Copy the data below word for word, from the line containing "Given: Download 2022" through the line containing "Looking at the screenshot, I should 1396,559.", including both of those lines.

• _Entries supplied_:
::::::::

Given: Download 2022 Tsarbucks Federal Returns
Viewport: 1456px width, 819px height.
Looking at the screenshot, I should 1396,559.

::::::::

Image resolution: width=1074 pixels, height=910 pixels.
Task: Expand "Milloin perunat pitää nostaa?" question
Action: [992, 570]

::::::::

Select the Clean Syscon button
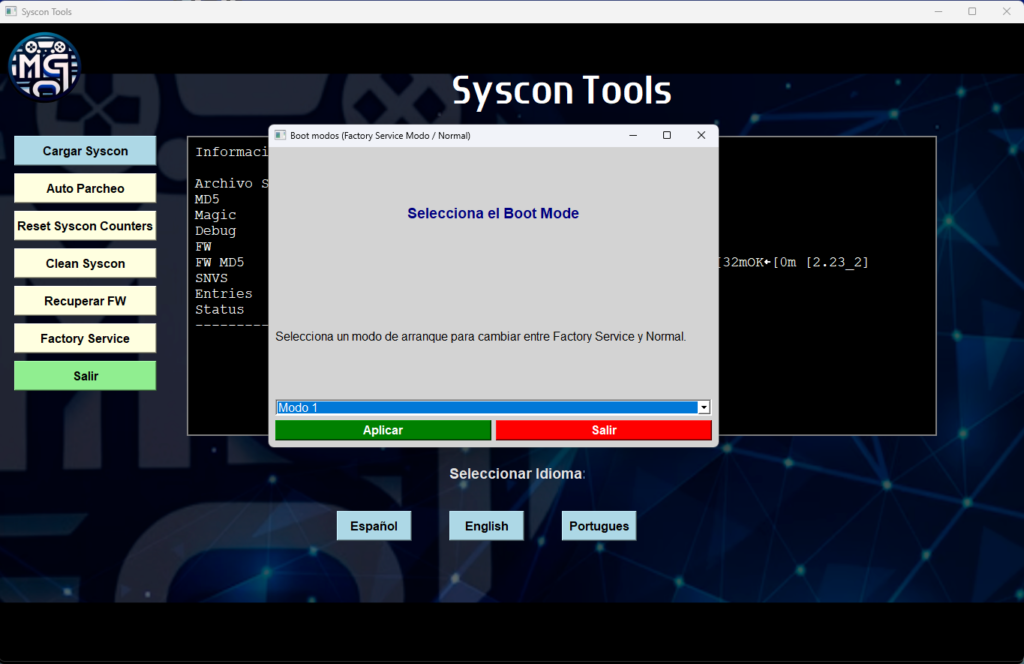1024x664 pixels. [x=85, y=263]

::::::::

• _Task answer_:
Given: Download 2022 Tsarbucks Federal Returns
Viewport: 1456px width, 819px height.
Looking at the screenshot, I should 1396,559.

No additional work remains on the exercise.